Prove that every positive integer less than or equal to the square root of a is a near factor of a In many computer languages, the division operation ignores remainders. Let's denote this by the operation $//$, so for instance $13//3 = 4$. If for some $b$, $a//b = c$ then we say that $c$ is a near factor of $a$. Thus, the near factors of $13$ are $1,2,3,4$ and $6$. Let $a$ be a positive integer.
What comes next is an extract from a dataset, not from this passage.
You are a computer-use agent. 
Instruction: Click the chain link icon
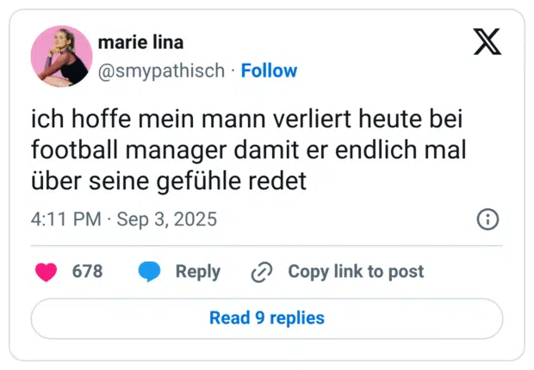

Prove that every positive integer less than or equal to $\sqrt{a}$ is a near factor of $a$.
 A: Let $k$ be a positive integer with $k\le\sqrt{a}$.
Use the division algorithm to write $a=kq+r$ where $0\le r <k$.
Note that $q\ge k$ (this follows since $k\cdot k\le a$, so the quotient in dividing $a$ by $k$ is at least $k$).  And so $r<q$.
From $a=kq+r$, we obtain $\frac{a}{q}=k+\frac{r}{q}$, but $\frac{r}{q}<1$. So we conclude that $a//q=k$, and thus $k$ is a near factor of $a$.
A: Disclaimer: This is not quite a complete solution. It proves that every $\boldsymbol{k}$ with $\boldsymbol{k+1 \le \sqrt{a}}$ is a near factor.
Let $m$ be the smallest integer for which $m(m+1) > a$.
Consider the (not necessarily strictly) decreasing sequence
$$
a // m, a // (m+1), a // (m+2), \ldots, a // (a-1), a // a = 1. \tag{1}
$$
Note that for $m \le k \le a-1$,
\begin{align*}
0 \le a // k - a // (k+1)
&< \left(\frac{a}{k}\right) - \left(\frac{a}{k+1} - 1\right) \\
&= 1 + a \left(\frac{1}{k} - \frac{1}{k+1}\right) \\
&= 1 + \frac{a}{k(k+1)} \\
&\le 1 + \frac{a}{m(m+1)} \\
&< 1 + \frac{a}{a} \\
&= 2.
\end{align*}
But since $a // k - a // (k+1)$ is an integer, and it is $\ge 0$ and $< 2$, we have $a // k - a // (k+1) \in \{0,1\}$.
Therefore the sequence in (1) goes down $1$ or $0$ at a time, and as it ends in $1$ it hits every integer between $1$ and $a // m$.
Just how large is $a // m$? Well,
Since $m$ is the smallest integer for which $m(m+1) > a$,
$(m-1)m \le a$.
So $(m-1)^2 < a$, so $m < \sqrt{a} + 1$.
Then
$$
a // m
> \frac{a}{m} - 1 
> \frac{a}{\sqrt{a}+1} - 1
= \frac{a + \sqrt{a}}{\sqrt{a}+1} - \frac{\sqrt{a}}{\sqrt{a}+1} - 1
> \sqrt{a} - 2
> \lfloor \sqrt{a} \rfloor - 2
$$
which implies, since $a // m$ is an integer, that
$$
a // m \ge \lfloor \sqrt{a} \rfloor - 1.
$$
Therefore, every integer $1, 2, 3, \ldots, \lfloor \sqrt{a} \rfloor - 1$ is found in the sequence (1).
I.e., every $k$ with $k + 1 \le \sqrt{a}$.